The Out of Towners: LA Eyes on NY Art
When we got off the subway in Chelsea, I looked around. There was a pizza place in each direction, a couple of offices, buildings climbing the sky. Where are the galleries? I wondered aloud. Dane, ever the keeper of the map, figured out which way we needed to go. We passed a store with modernist furniture - that, at least, felt like a start. I couldn’t help but be slightly disappointed, but on we went. When we found the Altman building where sixteen Los Angeles galleries were hosting the LA Art in New York fair, we still hadn’t passed a single gallery. By then, I had to head to a meeting so I left Dane to install his work. The thing about New York is between subways and taxis, uptown and downtown and the rest - you don’t really have time to worry about what you missed; there’s always something new. And I’d find those galleries yet.
The next afternoon, and countless footsteps later, we arrived at the Whitney to find a long line snaking around the side of the building.
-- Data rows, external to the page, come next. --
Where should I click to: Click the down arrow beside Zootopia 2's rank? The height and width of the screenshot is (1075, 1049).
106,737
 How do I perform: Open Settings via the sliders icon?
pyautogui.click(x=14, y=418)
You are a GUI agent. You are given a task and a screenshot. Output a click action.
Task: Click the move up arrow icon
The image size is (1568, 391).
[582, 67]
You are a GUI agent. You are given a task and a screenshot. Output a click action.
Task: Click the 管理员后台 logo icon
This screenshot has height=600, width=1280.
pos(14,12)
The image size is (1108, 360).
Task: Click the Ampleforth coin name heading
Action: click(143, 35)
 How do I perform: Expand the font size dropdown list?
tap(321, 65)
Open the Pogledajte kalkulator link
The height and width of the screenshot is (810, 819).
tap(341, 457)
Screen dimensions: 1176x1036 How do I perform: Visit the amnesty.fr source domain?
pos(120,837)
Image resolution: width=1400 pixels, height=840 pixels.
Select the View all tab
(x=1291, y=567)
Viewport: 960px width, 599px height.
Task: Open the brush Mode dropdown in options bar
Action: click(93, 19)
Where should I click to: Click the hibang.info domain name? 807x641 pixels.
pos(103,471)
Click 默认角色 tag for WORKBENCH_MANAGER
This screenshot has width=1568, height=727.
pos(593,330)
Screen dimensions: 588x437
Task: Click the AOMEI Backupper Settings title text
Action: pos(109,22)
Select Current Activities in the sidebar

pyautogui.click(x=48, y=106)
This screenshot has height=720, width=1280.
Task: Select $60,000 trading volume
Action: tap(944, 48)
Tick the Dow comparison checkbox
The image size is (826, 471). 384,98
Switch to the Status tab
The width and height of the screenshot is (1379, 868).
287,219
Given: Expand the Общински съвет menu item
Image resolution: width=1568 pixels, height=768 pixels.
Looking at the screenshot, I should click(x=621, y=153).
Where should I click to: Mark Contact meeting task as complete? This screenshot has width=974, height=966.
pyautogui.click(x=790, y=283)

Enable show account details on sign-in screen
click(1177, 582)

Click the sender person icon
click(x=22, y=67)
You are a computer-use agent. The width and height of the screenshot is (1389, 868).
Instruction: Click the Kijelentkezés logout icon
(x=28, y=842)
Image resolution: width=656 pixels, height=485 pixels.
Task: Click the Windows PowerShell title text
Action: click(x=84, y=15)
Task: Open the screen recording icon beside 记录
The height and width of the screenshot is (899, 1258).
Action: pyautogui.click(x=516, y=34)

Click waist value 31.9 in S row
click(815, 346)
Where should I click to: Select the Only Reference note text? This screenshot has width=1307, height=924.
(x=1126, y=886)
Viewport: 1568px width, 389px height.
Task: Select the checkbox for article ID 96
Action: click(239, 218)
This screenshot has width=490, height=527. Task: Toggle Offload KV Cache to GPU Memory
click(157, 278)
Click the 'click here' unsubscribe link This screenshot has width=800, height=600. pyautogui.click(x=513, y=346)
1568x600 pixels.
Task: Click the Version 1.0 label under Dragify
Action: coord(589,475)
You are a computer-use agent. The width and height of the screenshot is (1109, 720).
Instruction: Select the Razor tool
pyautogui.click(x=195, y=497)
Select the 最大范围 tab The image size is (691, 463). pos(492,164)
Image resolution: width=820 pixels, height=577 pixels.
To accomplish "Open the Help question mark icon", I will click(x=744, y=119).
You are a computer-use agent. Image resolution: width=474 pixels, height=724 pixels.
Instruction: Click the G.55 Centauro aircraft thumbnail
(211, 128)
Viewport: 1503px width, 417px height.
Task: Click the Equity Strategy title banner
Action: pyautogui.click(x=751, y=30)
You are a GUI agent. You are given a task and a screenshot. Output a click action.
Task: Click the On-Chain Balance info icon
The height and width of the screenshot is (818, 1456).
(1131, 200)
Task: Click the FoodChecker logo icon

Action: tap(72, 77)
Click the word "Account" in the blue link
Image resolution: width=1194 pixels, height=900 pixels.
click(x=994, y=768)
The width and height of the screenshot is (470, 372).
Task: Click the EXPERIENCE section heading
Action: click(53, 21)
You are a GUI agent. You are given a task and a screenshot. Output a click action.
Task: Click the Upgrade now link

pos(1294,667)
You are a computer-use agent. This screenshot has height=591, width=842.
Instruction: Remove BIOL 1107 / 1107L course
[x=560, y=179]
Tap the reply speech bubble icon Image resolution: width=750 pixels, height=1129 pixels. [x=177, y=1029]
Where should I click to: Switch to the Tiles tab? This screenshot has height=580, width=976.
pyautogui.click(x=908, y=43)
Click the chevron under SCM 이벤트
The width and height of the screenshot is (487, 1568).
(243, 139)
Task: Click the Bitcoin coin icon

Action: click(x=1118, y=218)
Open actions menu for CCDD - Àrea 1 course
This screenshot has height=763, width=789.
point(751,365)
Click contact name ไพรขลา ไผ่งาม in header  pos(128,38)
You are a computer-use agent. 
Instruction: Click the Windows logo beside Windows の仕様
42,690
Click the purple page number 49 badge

A steel pyramidal structure festooned with roughly painted, sprayed and collaged placards by more than one hundred people (a re-staging of Di suvero’s earlier work by Tiravanija) was the first piece we saw and, in many ways, was indicative of the rest of the show - a broken neon-orange peace sign, a face with no eyes, Bush’s visage in yellow and black horizontals like a bee. The line began to move and there was a surge of excitement (apparently everyone else heard that this was NY’s Disneyland). As we past the gate into the thick crowd, I overheard some college students in tight jeans and carefully torn jackets making fun of the museum guard’s accent. It startled me; the whole time (had it only been one day?!) we had been in New York, I’d been noticing the way people got along - the integrated streets, the small kindnesses people felt compelled to offer (I’d been given change, handed lost gloves, offered a seat) so their barbs came as an uncomfortable surprise.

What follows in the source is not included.